Project Vision
Transform administrative efficiency across Oregon's public universities through strategic shared services implementation, enhancing financial sustainability while improving service quality and operational effectiveness. This vision aligns with HECC strategic priorities and addresses the financial pressures facing Oregon's regional universities while maintaining service excellence.
Project Objectives
These objectives directly address the key challenges identified in previous discussions among TRUs + PSU leadership and align with state-level efficiency mandates.
- Operational Efficiency Improvement
- Eliminate redundancies across institutions
- Streamline processes and reduce administrative burden
- Enhance service delivery speed and consistency
- Service Quality Enhancement
- Leverage specialized expertise across the system
- Implement best practices and standardized procedures
- Improve response times and stakeholder satisfaction
- Financial Sustainability Enhancement
- Identify cost efficiency opportunities through economies of scale
- Quantify ROI for each shared service area
- Develop sustainable funding models for ongoing operations
Project Scope
Service areas were selected based on preliminary analysis showing highest potential for shared service benefits and institutional readiness. Additional areas may be considered in Phase 2 if capacity permits.
- Purchasing and Procurement Services
- Information Technology Services (Platforms, Technologies, & Cybersecurity)
- Legal Services
- Compliance and Risk Management
- Internal Audit
- Payroll Services (backend processing)
- Human Resource Management (Training/Recruitment)
- Academic Affairs
- Research & Graduate Studies
Success Criteria
Success criteria are based on benchmarking with peer institutions that have successfully implemented shared services models.
- Quantitative Measures
- Efficiency Gains: 20% improvement in process cycle times where shared services are
implemented - ROI Timeline: Positive return on investment within 24 months of implementation
- Qualitative Measures
- Stakeholder Buy-in: 80% agreement among institutional leadership on recommended shared
service models - Implementation Readiness: Clear governance framework and operational plan for priority
opportunities - Risk Mitigation: Comprehensive risk assessment with mitigation strategies for all
recommended changes
Project Approach & Methodology
The two-phase approach ensures thorough analysis while maintaining momentum and stakeholder engagement throughout the project lifecycle.
Phase I: Foundational Knowledge Capture (July - December 20025)
Objective: Establish comprehensive understanding of current state and identify high-priority
opportunities
Key Activities:
- Extensive document review and analysis
- Stakeholder engagement (executive leadership and service unit leaders)
- Campus-specific assessment weeks
- Hypothesis development and validation
- Comprehensive work plan creation
Phase 2: Operational and Financial Roadmap (January 2026 - June 2026)

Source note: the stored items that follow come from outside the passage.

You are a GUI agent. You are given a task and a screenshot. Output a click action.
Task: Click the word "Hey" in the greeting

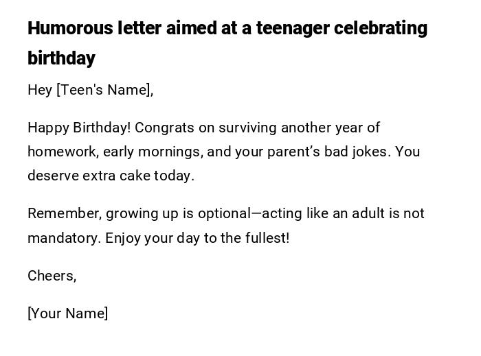[39, 90]
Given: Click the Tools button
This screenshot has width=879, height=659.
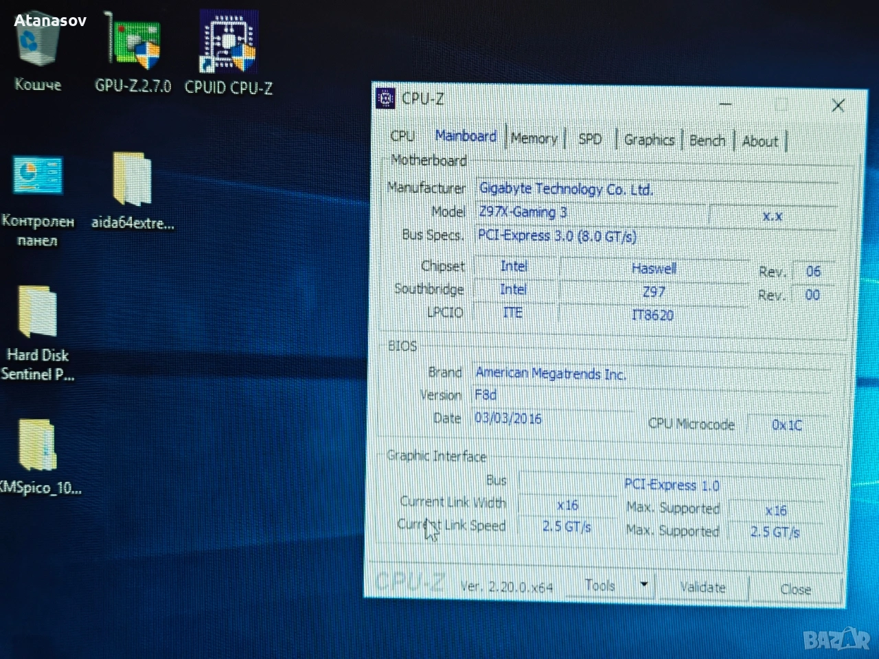Looking at the screenshot, I should tap(601, 585).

Objective: Develop detailed implementation roadmap with financial projections and governance framework
Key Activities:
- Benchmarking analysis with peer institutions
- Financial modeling and ROI calculations
- Organizational readiness assessment
- Governance framework development
- Final recommendations and implementation roadmap
Project Timeline
Timeline includes buffer periods for institutional scheduling constraints, holiday breaks, and thorough review cycles with extended Phase 1 for comprehensive stakeholder engagement.
Phase 1: July - December 2025
- July: Project kickoff preparation and leadership session
- August: Document review, synthesis
- September: Executive alignment, project charter, data collection, data analysis
- October: Campus engagement weeks (4 institutions)

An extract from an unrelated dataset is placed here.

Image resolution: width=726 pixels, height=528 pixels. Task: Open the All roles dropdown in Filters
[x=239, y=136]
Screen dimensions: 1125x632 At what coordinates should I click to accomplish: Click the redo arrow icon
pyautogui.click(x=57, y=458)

- November: Final campus week, hypothesis drafting and validation
- December: Hypothesis revision and work plan development
Phase 2: January - June 2026
- January: Work plan finalization, hypothesis 2.0, and benchmarking initiation
- February: Governance design and model development
- March: Report writing and presentation materials development
- April: Final presentations preparation, staging, and delivery
- May: Deliverable management and optional HECC briefing
- June: Project close-out, archive, and final handoff
Expected Deliverables
Deliverable structure supports both strategic decision-making and operational implementation planning.
Phase 1 Deliverables
- Campus-specific "Pulse Memos" following each site visit
- Mid-point synthesis report with preliminary findings
- Comprehensive work plan with detailed Phase 2 approach
- Validated hypotheses and opportunity prioritization
Phase 2 Deliverables
- Executive summary with key findings and recommendations
- Comprehensive final report (PowerPoint format with supporting documents)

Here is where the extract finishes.